■ **TASK STATEMENT**
Repeat the material below word for word, keeping every line unchanged.

[Records for locating displayed items]
>> Begin
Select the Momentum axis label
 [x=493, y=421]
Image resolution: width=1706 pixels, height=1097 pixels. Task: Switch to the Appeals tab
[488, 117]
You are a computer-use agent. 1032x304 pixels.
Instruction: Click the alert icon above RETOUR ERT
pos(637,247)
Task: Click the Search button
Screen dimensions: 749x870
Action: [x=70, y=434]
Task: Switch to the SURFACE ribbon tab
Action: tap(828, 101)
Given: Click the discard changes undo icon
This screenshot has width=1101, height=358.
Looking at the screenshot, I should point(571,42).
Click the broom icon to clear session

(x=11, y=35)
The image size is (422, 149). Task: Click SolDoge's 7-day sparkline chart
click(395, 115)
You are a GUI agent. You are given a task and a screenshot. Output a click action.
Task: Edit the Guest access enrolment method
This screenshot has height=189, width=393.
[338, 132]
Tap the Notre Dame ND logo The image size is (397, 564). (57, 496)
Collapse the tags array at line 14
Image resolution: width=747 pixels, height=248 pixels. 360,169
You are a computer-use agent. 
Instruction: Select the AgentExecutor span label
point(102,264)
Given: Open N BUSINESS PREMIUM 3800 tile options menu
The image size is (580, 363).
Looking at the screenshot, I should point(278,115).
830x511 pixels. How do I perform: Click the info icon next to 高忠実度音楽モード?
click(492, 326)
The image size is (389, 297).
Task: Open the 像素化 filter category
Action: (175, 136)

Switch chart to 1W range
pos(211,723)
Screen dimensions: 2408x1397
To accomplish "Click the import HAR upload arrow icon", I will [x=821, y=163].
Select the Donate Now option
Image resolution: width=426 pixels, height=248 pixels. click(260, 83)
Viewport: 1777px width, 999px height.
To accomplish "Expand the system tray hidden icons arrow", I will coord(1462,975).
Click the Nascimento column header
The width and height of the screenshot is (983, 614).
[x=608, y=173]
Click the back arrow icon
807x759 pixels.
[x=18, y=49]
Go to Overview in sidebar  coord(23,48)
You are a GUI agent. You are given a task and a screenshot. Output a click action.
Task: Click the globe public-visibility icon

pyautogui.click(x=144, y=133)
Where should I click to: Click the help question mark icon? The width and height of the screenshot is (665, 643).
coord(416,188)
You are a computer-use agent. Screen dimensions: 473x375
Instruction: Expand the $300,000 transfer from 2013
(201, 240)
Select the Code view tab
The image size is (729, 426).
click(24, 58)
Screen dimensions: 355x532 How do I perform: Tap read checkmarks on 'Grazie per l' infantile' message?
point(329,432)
>> End
■ **WRITTEN ANSWER**
Select the Momentum axis label
 [x=493, y=421]
Image resolution: width=1706 pixels, height=1097 pixels. Task: Switch to the Appeals tab
[488, 117]
You are a computer-use agent. 1032x304 pixels.
Instruction: Click the alert icon above RETOUR ERT
pos(637,247)
Task: Click the Search button
Screen dimensions: 749x870
Action: [x=70, y=434]
Task: Switch to the SURFACE ribbon tab
Action: tap(828, 101)
Given: Click the discard changes undo icon
This screenshot has width=1101, height=358.
Looking at the screenshot, I should point(571,42).
Click the broom icon to clear session

(x=11, y=35)
The image size is (422, 149). Task: Click SolDoge's 7-day sparkline chart
click(395, 115)
You are a GUI agent. You are given a task and a screenshot. Output a click action.
Task: Edit the Guest access enrolment method
This screenshot has height=189, width=393.
[338, 132]
Tap the Notre Dame ND logo The image size is (397, 564). (57, 496)
Collapse the tags array at line 14
Image resolution: width=747 pixels, height=248 pixels. 360,169
You are a computer-use agent. 
Instruction: Select the AgentExecutor span label
point(102,264)
Given: Open N BUSINESS PREMIUM 3800 tile options menu
The image size is (580, 363).
Looking at the screenshot, I should point(278,115).
830x511 pixels. How do I perform: Click the info icon next to 高忠実度音楽モード?
click(492, 326)
The image size is (389, 297).
Task: Open the 像素化 filter category
Action: (175, 136)

Switch chart to 1W range
pos(211,723)
Screen dimensions: 2408x1397
To accomplish "Click the import HAR upload arrow icon", I will [x=821, y=163].
Select the Donate Now option
Image resolution: width=426 pixels, height=248 pixels. click(260, 83)
Viewport: 1777px width, 999px height.
To accomplish "Expand the system tray hidden icons arrow", I will coord(1462,975).
Click the Nascimento column header
The width and height of the screenshot is (983, 614).
[x=608, y=173]
Click the back arrow icon
807x759 pixels.
[x=18, y=49]
Go to Overview in sidebar  coord(23,48)
You are a GUI agent. You are given a task and a screenshot. Output a click action.
Task: Click the globe public-visibility icon

pyautogui.click(x=144, y=133)
Where should I click to: Click the help question mark icon? The width and height of the screenshot is (665, 643).
coord(416,188)
You are a computer-use agent. Screen dimensions: 473x375
Instruction: Expand the $300,000 transfer from 2013
(201, 240)
Select the Code view tab
The image size is (729, 426).
click(24, 58)
Screen dimensions: 355x532 How do I perform: Tap read checkmarks on 'Grazie per l' infantile' message?
point(329,432)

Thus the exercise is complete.